Mit 5.1 lag der pH-Wert für Acker I im "stark sauren", für Acker II mit 7.7 schon im "schwach alkalischen" Bereich. Die Bodenart war "Schluff" bzw. "lehmiger Sand".

Beide Wildäcker wurden in Tab.3 als Fragmentgesellschaften zu der Ordnung Sperguletalia arvensis gestellt, die in Winter- und Sommerfruchtkulturen auf basenarmen Böden zu finden ist. Diese Zuordnung ist nur schwach begründet, da nur sporadische Vorkommen einer Ordnungskennart, Raphanus raphanistrum, vorhanden sind. Aus Mangel an weiteren Kennarten und den an sich passenden Standort wurde bei dieser Zuordnung geblieben.

Als ehemalige Kulturpflanze ist Linum usitatissimum auf Acker I sporadisch vertreten. Auffallend ist hier das fast völlige weiterer Ackerwildkräuter (Ausnahme: Polygonum persicaria). Auch typische Begleiter wie Rumex acetosella und Holcus mollis sind nur vereinzelt anzutreffen.
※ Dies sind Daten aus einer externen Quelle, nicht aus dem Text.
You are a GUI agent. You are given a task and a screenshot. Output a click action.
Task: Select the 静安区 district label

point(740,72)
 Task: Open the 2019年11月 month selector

Dafür erlangen Trifolium repens aus der Klasse Molinio-Arrhenatheretea und Agrostis capillaris aus der Klasse Koelerio-Corynephoretea mit 2a bzw. 5a sehr hohe Deckungsgrade.
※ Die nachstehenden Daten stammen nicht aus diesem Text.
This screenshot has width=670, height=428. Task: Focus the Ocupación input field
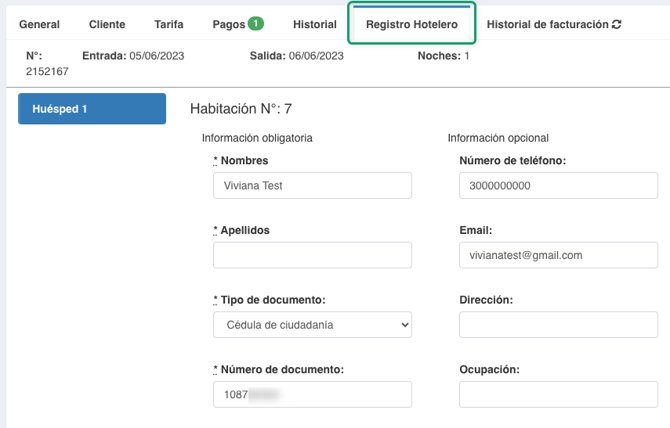pos(558,395)
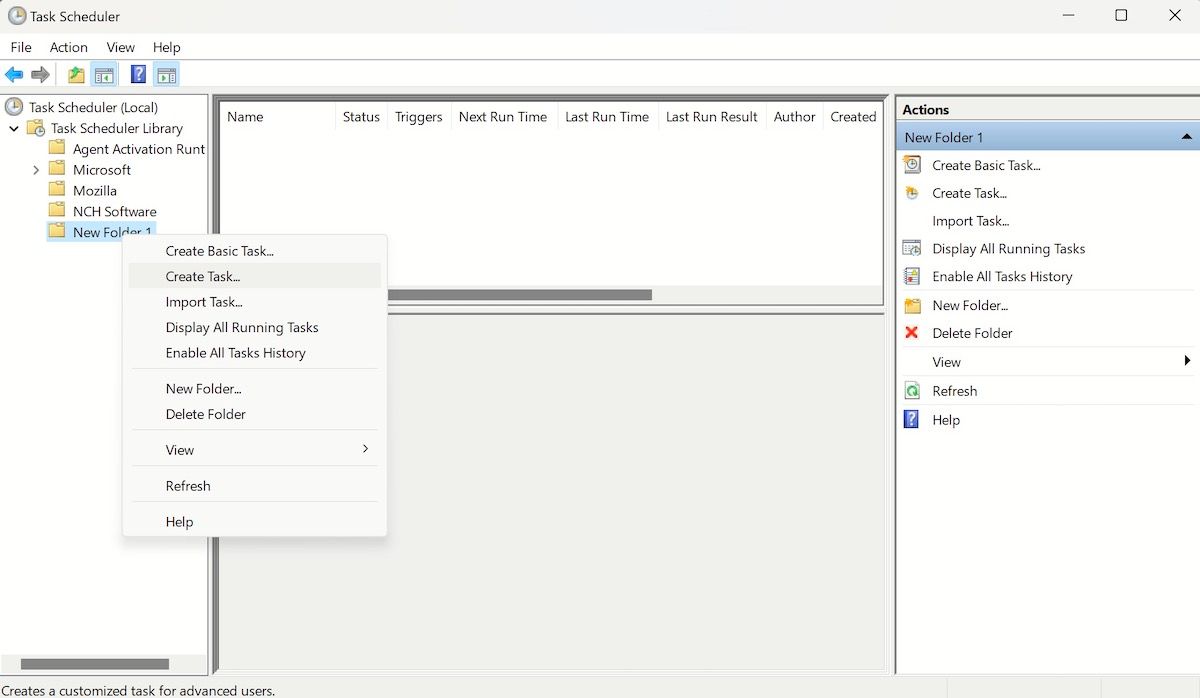Select the Create Task icon in Actions pane
1200x698 pixels.
[x=911, y=193]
Etwas anders stellt sich Acker II dar. Zusätzlich zu Raphanus sativus lassen Reste anderer Kulturpflanzen, Phacelia tanacetifolia, Secale cereale, Fagopyrum esculentum und Pisum sativum, auf häufigen Fruchtwechsel schließen. Auf diesem Feld ist die Anzahl der Wildkräuter und der typischen Begleiter aspektbestimmend. Trifolium repens ist wieder häufiger vertreten.

Auffällig bei beiden Wildäckern ist der hohe Anteil an Hemikryptophyten (s. Diskussion).